- [Work to complete] Lines in the records below that contain the word "Focus" must each be copied.

Start of Block

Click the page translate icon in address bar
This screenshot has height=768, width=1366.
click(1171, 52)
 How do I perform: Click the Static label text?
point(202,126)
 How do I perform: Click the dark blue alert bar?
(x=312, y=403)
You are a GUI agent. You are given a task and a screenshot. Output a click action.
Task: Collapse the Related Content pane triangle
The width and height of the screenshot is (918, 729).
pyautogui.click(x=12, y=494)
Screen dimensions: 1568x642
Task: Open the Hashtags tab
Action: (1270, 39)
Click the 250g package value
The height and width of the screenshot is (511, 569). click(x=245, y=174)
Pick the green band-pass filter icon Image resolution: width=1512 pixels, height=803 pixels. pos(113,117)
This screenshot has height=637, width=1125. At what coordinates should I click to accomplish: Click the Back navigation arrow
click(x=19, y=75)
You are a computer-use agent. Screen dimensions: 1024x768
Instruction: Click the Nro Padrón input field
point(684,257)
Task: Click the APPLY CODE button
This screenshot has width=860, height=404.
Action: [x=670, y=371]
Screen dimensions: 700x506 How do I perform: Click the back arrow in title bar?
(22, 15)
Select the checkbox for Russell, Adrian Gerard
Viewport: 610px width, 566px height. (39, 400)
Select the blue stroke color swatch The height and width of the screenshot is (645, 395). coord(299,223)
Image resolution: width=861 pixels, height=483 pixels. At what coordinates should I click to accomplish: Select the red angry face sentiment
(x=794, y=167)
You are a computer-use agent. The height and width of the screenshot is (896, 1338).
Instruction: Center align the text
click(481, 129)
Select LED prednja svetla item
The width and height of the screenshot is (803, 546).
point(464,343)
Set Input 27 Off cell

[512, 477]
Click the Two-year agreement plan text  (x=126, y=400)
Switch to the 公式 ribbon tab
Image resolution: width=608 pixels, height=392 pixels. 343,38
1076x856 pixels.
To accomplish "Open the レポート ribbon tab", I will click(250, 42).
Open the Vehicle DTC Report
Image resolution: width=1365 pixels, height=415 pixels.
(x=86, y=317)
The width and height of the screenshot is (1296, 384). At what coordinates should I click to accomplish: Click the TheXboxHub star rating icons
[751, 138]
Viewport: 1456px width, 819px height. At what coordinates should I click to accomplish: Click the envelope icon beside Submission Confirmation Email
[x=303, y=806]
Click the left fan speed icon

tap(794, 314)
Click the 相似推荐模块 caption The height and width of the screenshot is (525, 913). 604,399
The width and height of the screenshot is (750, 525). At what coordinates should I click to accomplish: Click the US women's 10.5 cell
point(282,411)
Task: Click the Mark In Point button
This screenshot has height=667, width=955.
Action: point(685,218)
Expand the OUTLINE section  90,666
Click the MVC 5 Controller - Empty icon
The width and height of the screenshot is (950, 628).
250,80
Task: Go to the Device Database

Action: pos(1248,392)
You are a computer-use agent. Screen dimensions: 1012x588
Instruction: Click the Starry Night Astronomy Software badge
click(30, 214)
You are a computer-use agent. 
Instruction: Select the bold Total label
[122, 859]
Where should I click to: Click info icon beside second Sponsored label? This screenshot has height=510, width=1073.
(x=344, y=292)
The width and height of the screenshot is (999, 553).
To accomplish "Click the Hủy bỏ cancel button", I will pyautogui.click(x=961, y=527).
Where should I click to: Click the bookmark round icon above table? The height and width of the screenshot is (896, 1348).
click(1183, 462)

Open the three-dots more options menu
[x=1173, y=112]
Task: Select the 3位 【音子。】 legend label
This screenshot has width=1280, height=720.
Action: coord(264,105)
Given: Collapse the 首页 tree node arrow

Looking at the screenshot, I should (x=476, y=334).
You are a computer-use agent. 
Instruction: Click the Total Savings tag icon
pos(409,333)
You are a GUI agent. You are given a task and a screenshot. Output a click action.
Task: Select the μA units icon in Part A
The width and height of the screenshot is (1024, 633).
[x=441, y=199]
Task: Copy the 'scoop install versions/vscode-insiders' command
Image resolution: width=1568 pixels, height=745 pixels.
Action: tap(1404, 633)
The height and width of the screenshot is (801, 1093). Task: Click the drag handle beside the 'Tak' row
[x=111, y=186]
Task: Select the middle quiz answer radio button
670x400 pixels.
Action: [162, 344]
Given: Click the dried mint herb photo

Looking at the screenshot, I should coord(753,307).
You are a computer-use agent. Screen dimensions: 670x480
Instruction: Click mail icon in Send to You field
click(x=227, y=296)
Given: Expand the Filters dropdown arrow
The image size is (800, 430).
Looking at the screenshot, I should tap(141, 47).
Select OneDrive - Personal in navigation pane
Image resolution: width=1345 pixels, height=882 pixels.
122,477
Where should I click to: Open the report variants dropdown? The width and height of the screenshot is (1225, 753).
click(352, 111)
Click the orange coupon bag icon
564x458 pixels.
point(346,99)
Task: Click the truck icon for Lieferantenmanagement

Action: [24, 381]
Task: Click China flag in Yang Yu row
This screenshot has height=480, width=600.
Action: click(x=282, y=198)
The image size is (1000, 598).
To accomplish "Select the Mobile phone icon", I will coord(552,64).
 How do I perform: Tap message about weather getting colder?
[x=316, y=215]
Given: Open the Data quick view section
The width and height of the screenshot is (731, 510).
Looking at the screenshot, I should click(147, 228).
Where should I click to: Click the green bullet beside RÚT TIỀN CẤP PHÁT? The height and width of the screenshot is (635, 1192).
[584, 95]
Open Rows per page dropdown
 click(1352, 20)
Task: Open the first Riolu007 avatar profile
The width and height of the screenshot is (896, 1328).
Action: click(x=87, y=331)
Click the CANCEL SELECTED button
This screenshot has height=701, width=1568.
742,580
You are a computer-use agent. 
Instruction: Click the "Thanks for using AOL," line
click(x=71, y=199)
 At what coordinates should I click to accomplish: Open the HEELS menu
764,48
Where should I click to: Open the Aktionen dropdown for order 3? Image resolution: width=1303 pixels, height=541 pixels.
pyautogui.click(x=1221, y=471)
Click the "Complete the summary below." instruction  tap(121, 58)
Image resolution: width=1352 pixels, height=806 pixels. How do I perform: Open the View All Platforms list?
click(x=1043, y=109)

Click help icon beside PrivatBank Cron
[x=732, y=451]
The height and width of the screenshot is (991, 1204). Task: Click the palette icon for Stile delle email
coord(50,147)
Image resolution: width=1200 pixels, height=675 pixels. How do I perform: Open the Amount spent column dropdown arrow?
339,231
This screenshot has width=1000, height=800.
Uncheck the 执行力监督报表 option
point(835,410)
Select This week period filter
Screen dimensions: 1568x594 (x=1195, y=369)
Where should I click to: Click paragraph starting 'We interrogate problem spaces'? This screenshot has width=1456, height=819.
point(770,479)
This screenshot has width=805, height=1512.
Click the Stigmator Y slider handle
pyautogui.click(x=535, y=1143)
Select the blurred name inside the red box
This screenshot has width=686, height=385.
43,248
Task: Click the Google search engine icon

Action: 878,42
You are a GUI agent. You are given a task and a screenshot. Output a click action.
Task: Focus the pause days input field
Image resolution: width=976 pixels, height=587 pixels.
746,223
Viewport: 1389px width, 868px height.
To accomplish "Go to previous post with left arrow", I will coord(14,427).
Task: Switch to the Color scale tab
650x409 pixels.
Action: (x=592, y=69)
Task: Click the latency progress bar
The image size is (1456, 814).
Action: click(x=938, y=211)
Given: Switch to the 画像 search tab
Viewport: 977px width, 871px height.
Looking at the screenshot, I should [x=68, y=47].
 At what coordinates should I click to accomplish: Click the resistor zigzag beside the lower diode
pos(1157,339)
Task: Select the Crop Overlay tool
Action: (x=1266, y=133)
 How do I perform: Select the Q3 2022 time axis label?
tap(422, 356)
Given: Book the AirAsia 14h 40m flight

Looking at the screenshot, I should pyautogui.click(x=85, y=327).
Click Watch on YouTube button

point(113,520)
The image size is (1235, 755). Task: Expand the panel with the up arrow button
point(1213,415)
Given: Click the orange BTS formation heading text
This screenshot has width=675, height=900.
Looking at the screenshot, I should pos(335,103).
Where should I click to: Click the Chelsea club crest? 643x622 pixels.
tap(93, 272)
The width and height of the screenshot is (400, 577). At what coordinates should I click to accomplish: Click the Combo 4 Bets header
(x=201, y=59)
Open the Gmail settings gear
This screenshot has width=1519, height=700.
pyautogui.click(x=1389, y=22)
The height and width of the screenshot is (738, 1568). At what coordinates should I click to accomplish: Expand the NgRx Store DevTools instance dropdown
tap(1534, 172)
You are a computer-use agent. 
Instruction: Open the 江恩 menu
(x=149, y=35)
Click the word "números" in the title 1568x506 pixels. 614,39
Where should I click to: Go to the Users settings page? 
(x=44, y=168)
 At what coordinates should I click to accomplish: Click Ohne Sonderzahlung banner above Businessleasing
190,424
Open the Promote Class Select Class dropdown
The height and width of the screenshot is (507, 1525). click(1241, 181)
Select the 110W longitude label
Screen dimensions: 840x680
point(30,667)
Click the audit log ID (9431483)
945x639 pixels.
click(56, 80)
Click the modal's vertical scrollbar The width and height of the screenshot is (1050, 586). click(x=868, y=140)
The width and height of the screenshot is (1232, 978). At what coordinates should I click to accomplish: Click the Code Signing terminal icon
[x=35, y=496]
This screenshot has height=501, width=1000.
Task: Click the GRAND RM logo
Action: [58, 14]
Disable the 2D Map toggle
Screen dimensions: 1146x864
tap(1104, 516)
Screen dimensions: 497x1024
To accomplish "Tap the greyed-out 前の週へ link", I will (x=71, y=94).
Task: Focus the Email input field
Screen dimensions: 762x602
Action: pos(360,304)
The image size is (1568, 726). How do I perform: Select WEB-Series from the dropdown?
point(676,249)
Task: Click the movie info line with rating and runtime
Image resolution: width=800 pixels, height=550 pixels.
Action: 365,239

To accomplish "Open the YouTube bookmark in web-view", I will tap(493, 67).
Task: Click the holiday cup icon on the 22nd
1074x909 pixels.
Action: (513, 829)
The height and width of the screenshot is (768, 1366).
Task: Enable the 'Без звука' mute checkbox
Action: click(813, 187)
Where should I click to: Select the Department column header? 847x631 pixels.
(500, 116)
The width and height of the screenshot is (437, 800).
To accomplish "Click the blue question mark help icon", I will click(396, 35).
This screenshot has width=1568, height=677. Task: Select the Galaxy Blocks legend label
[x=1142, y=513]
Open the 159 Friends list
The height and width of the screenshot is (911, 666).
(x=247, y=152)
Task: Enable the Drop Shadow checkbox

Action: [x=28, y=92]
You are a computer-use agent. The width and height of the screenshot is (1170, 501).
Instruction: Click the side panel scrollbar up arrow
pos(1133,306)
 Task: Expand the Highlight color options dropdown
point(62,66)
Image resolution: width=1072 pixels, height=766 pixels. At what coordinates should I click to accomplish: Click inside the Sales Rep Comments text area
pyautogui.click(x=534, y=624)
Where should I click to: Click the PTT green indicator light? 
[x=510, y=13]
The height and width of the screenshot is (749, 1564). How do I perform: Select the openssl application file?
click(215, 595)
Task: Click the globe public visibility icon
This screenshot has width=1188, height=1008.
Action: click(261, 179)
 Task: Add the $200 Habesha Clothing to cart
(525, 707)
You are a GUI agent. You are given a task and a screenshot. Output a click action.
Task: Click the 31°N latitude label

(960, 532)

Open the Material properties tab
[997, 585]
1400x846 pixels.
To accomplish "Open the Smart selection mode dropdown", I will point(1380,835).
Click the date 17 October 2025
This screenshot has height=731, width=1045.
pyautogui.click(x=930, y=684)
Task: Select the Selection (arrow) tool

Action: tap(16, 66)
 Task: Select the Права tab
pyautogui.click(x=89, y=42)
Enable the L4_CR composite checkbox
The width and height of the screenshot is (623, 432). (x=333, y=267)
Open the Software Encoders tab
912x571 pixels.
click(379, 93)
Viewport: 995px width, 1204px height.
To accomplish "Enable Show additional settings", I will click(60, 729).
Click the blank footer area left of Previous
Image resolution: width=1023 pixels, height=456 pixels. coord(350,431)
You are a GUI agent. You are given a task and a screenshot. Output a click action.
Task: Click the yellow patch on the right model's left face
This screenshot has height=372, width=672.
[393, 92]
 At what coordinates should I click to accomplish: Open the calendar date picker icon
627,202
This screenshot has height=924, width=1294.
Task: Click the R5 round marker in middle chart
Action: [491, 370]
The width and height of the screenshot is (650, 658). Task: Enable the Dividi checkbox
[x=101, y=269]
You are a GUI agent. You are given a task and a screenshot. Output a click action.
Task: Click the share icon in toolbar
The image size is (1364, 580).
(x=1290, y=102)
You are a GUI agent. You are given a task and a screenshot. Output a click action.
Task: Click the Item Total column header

End of Block

- [Task result]
Task: Focus the pause days input field
Task: Focus the Email input field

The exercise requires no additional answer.